• Data shown
+---+

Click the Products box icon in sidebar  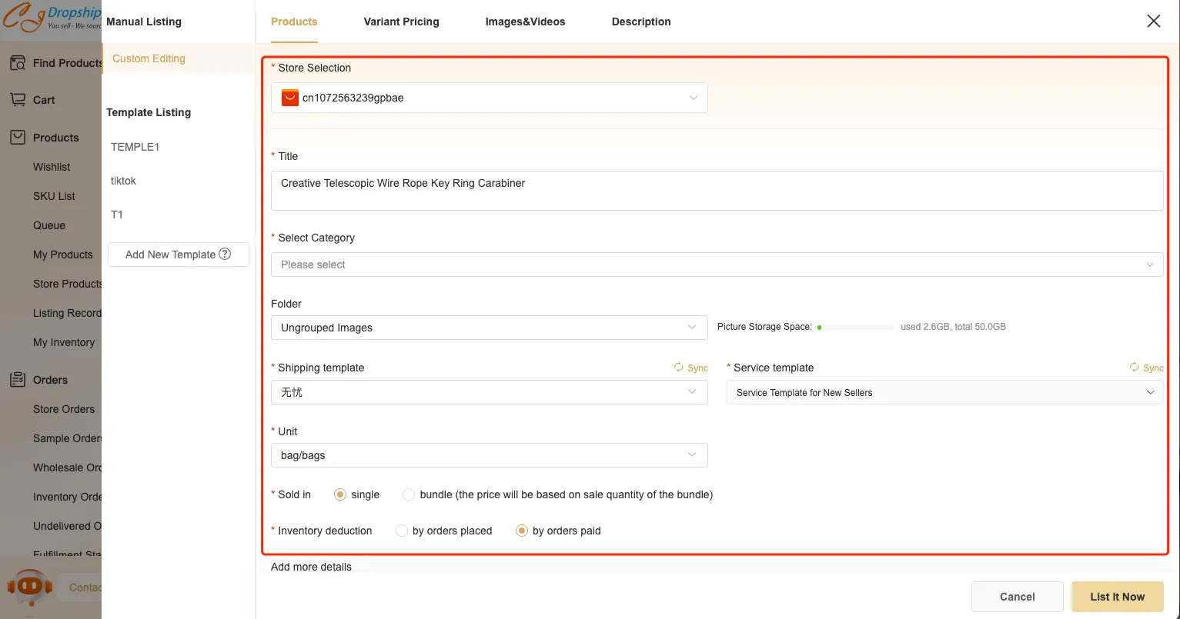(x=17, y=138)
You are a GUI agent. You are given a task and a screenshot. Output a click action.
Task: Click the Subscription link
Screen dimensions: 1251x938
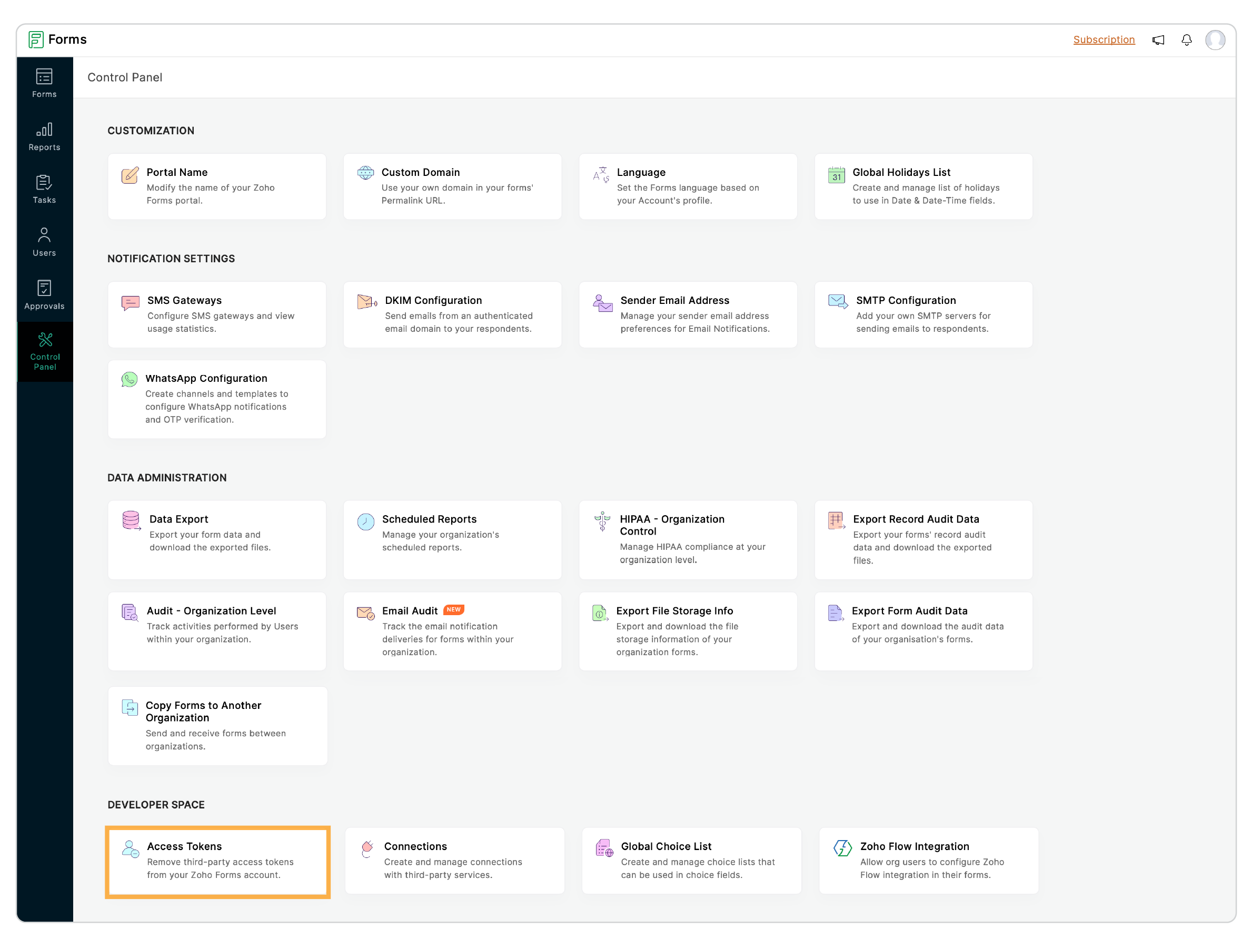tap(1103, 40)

+---+

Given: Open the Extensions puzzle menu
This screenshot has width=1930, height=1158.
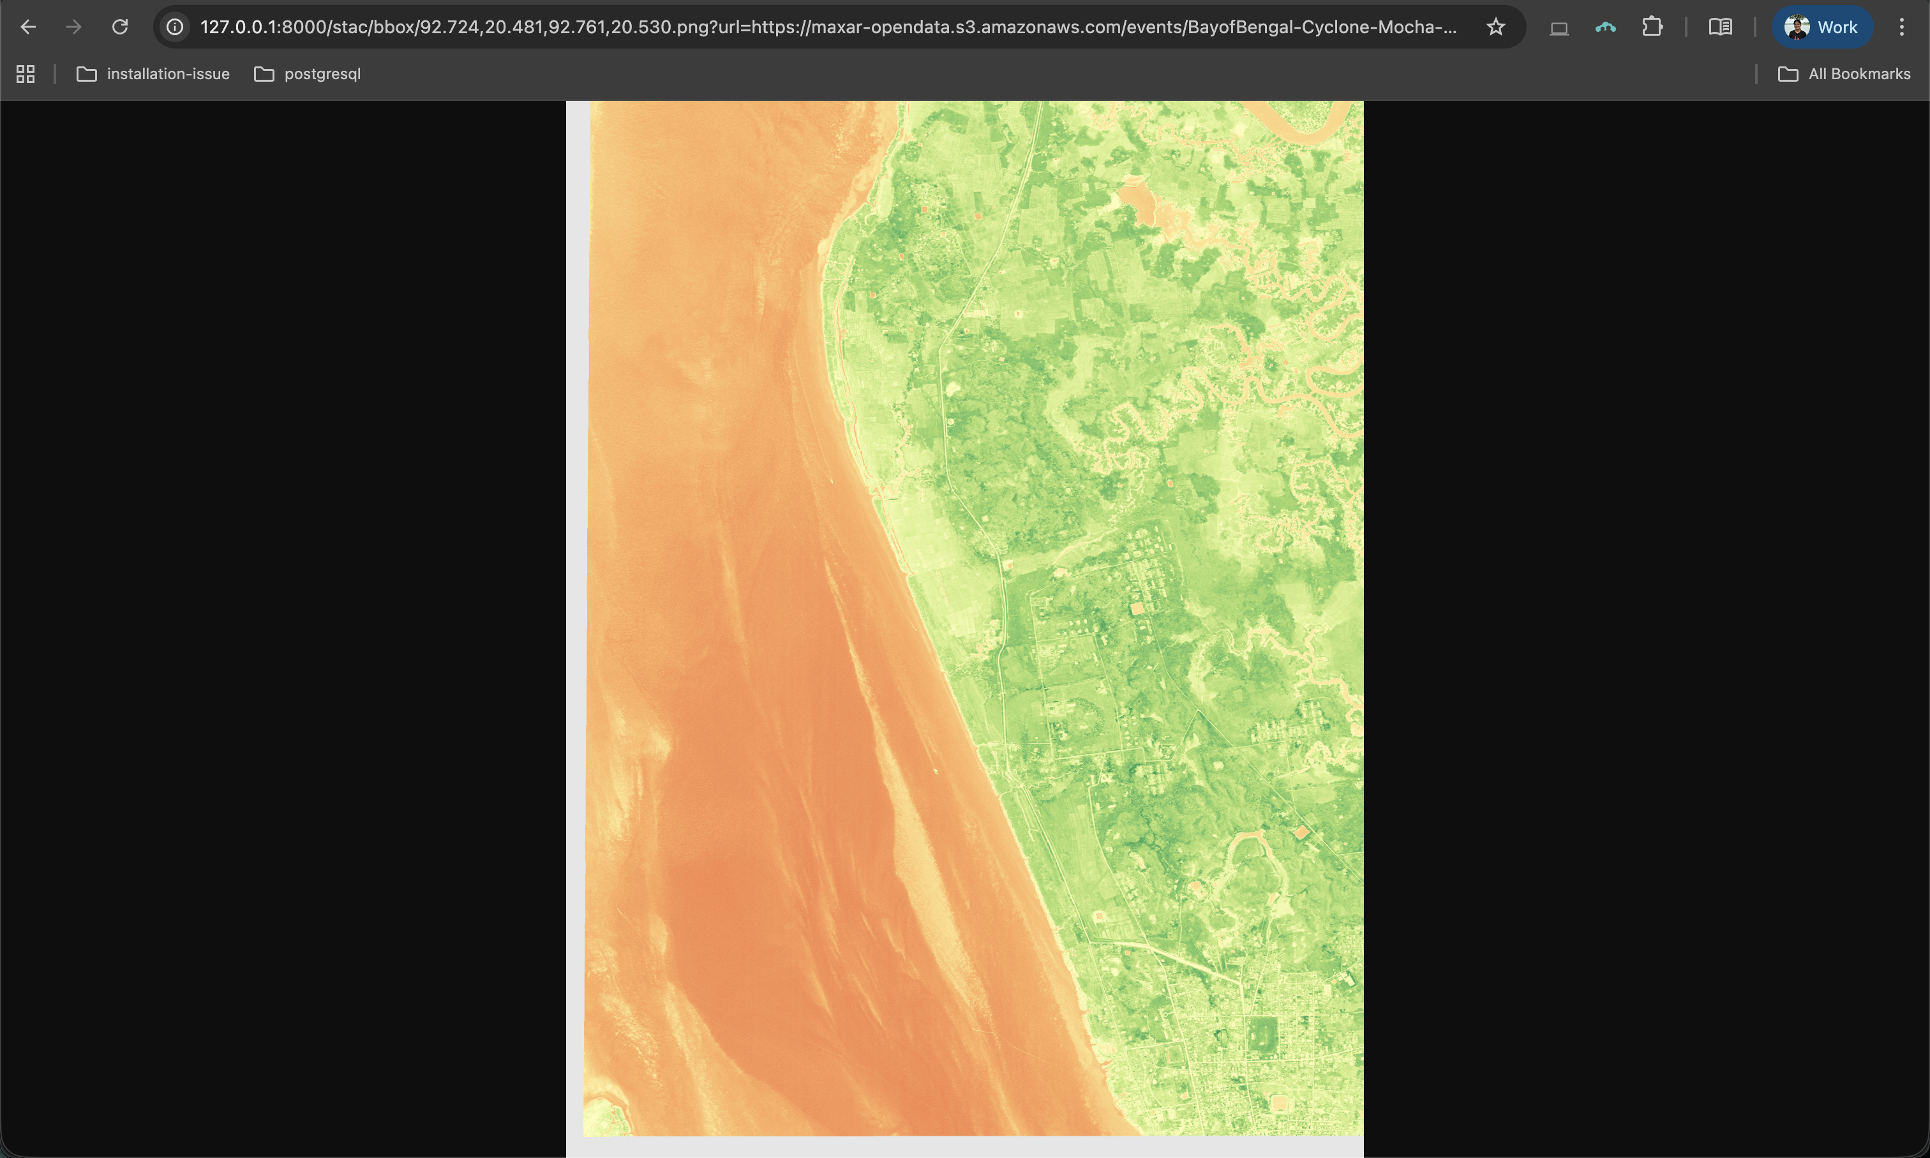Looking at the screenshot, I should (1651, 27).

+---+

• Direction
Write down the data again without any changes, beginning at the line that contains "Given: Open the Extensions puzzle menu" and continuing through the line that contains "Looking at the". Omit the pictures.

• Exercise result
Given: Open the Extensions puzzle menu
This screenshot has width=1930, height=1158.
Looking at the screenshot, I should (1651, 27).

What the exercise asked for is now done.